Credit: Growing Leaders

Trawlers are getting a pass on being included in the Bering Sea snow crab rebuilding plan that fishery managers will choose this month. It includes no additional constraints on the crab they can take as bycatch.

In a redux of ‘conservation is everyone else’s problem,’ trawlers also will oppose a temporary plan to protect red king crab when it is first up on the NPFMC December docket this week. It follows two years of the fishery being closed due to low stock abundance.

Starting on Dec. 8, the North Pacific Fishery Management Council will deliberate on an emergency action to protect Bristol Bay Red King Crab (BBRKC) requested by the trade group Alaska Bering Sea Crabbers.

“The current system is mired in decades of bureaucratic and legal processes that drive towards inaction and status quo. We need a system to manage U.S. fisheries that encourages and rewards conservation and swift action. ABSC has recommended actions to help better manage and conserve Alaska’s crab stocks to the North Pacific Fishery Management Council for years …These proposals are consistently denied even in the face of growing evidence that these actions would have helped crab stocks.”
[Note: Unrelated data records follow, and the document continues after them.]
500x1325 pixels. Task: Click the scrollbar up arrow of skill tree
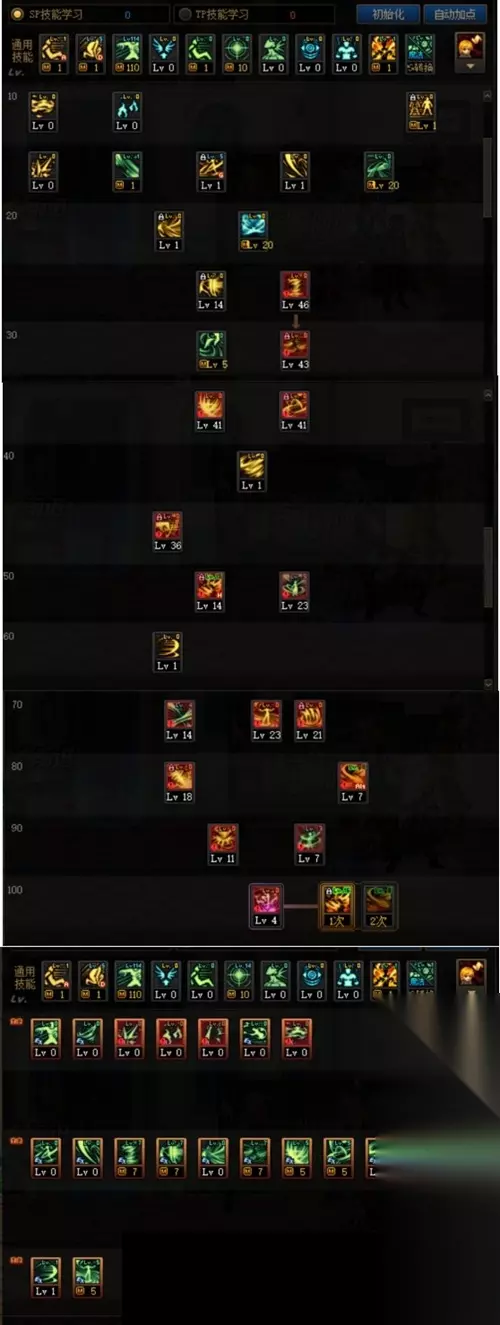coord(488,95)
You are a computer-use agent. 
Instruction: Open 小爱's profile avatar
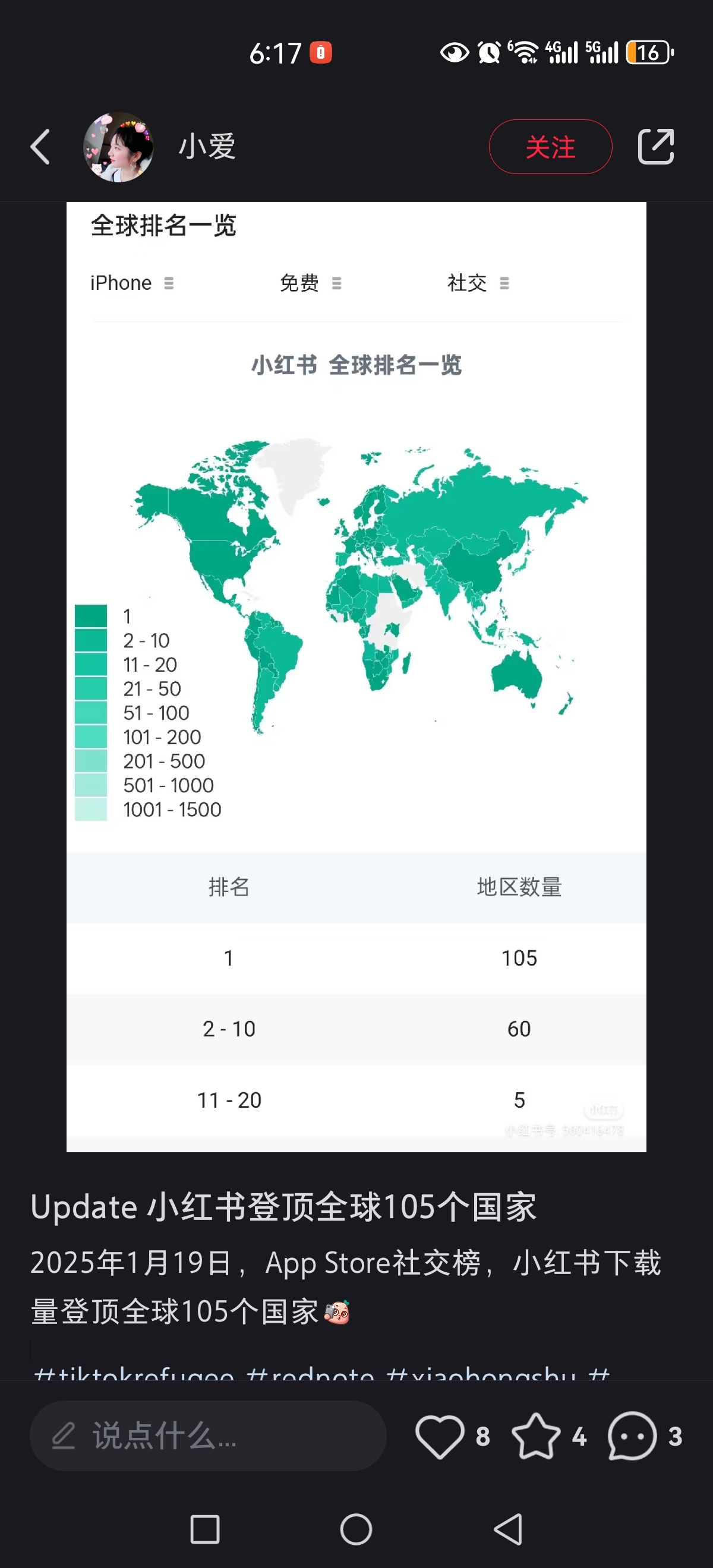[x=118, y=147]
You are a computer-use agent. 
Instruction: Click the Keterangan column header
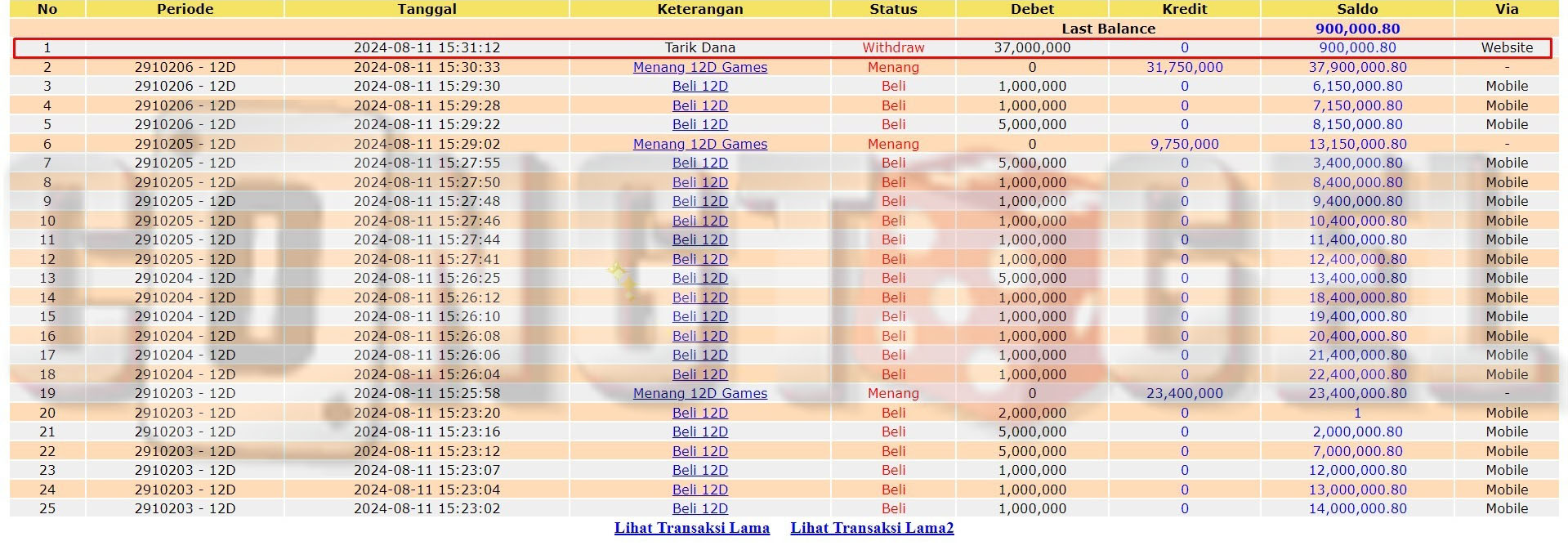699,9
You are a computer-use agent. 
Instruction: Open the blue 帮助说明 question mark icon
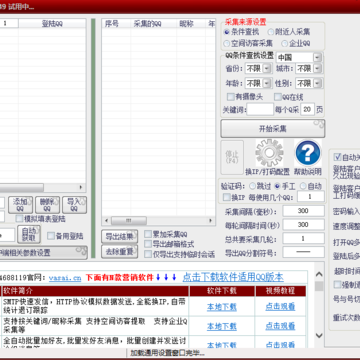pos(308,153)
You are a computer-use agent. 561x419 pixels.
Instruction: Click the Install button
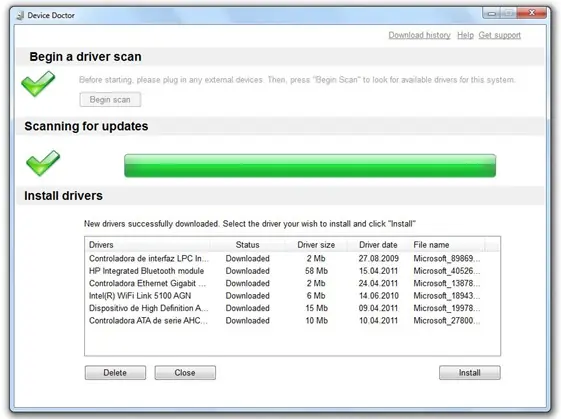pyautogui.click(x=469, y=372)
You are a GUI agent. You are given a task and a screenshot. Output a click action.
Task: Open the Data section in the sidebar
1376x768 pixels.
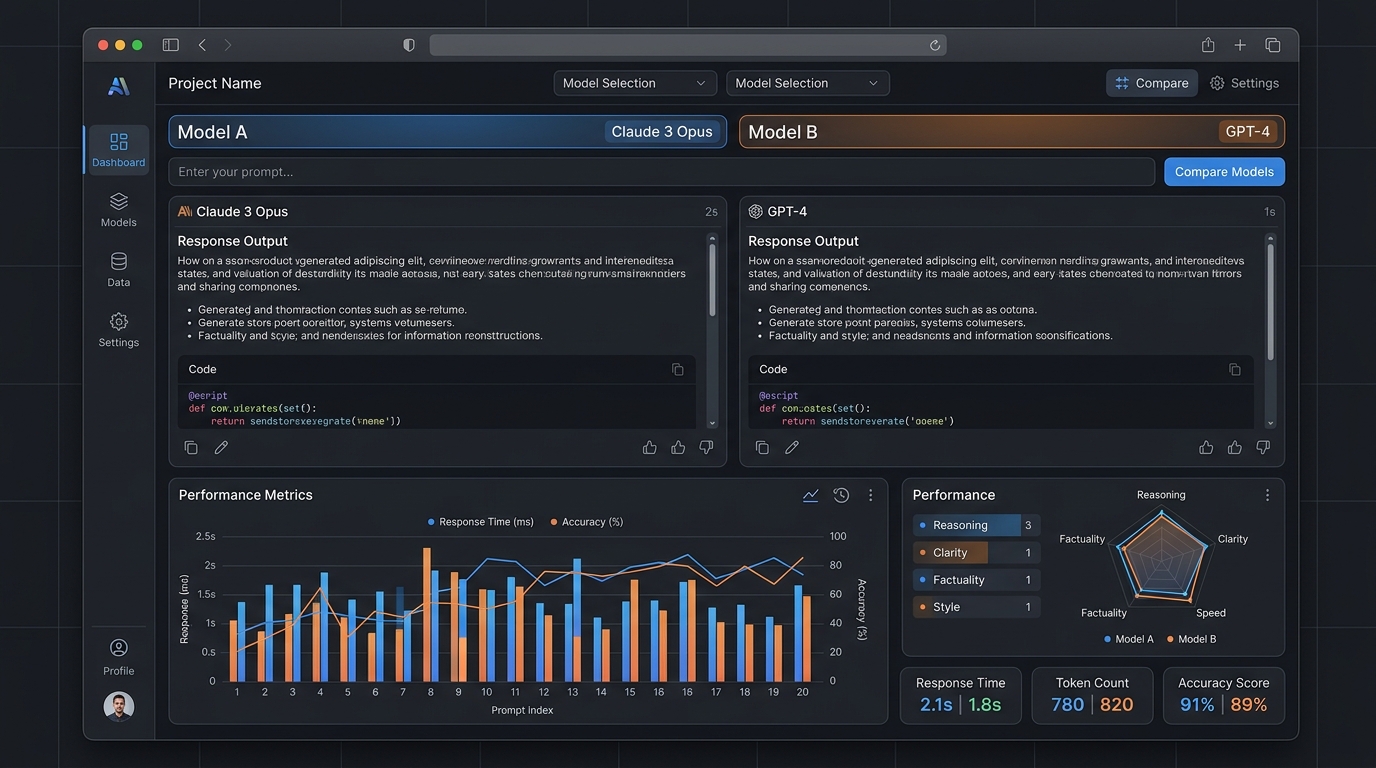click(118, 270)

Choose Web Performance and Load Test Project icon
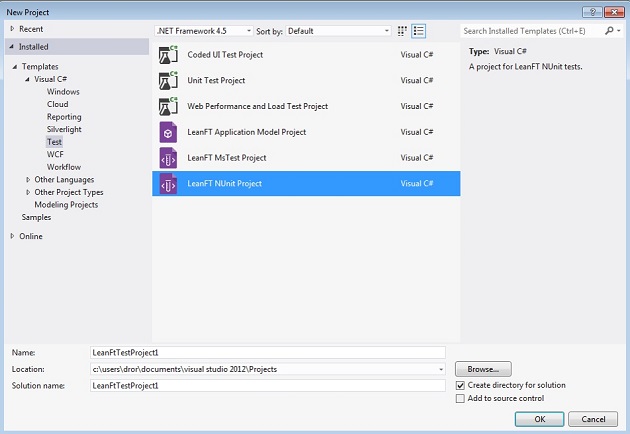point(168,106)
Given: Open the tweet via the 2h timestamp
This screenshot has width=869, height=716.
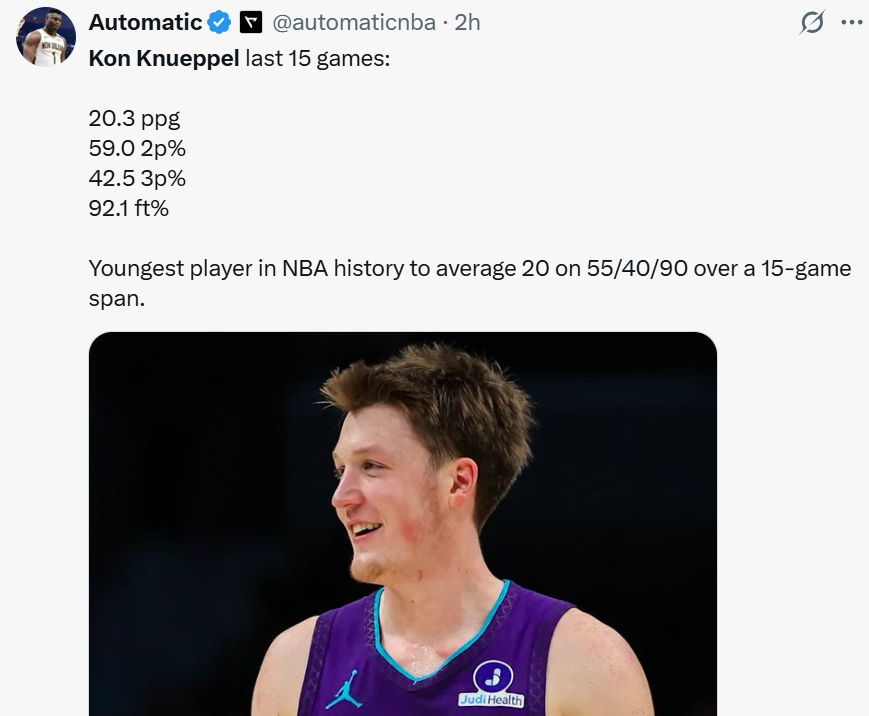Looking at the screenshot, I should pos(467,22).
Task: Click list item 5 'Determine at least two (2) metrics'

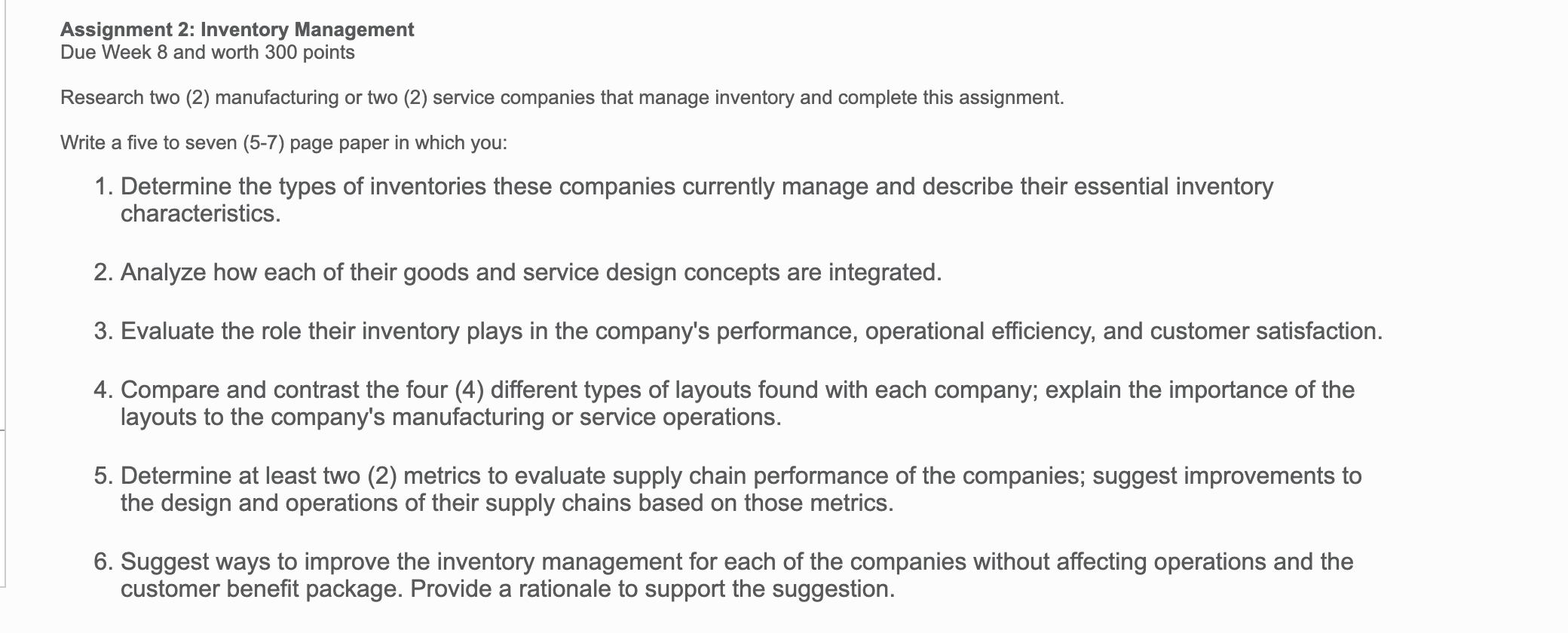Action: (727, 489)
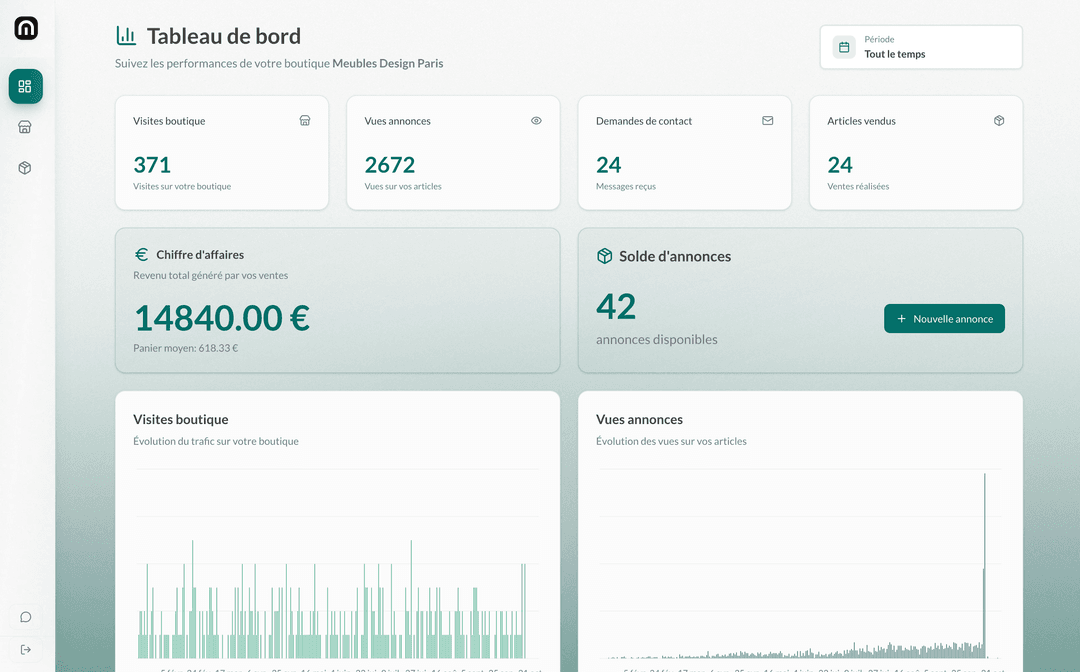Click the bar chart icon beside Tableau de bord

(x=126, y=36)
Jaime goen, executive director, Alask bering sea crabbers

The petition seeks to close two “savings” areas from January 1- June 30 of next year to all fishing gear that comes into contact with the bottom: pelagic (“mid-water”) trawls, pots and longlines.

The areas are closed to bottom trawling year round with no exceptions. But the emergency action would close nearly 4,000 miles to pollock trawlers using pelagic gear.

That follows revelations by NPFMC staff in April that pelagic (mid-water) trawls actually touch the sea floor on average about 85% of the time while fishing for pollock.

“In the closed area, which protected mating and molting BBRKC, those gear could be killing unobserved breeding and vulnerable molting red king crab. The request to close the area to all gear types noted that the Council has been aware of the BBRKC decline for 15 years, since 2007, but has done nothing to address the decline or provide additional protection to the crab population,” said Goen said in the petition request.  

She added that the pot cod sector has voluntarily avoided the savings areas to help protect the dwindling crab resource.

But according to the trawlers, “There are no apparent, immediate benefits to be derived from granting the emergency action” and “It fails to meet the agency’s emergency rule making criteria.”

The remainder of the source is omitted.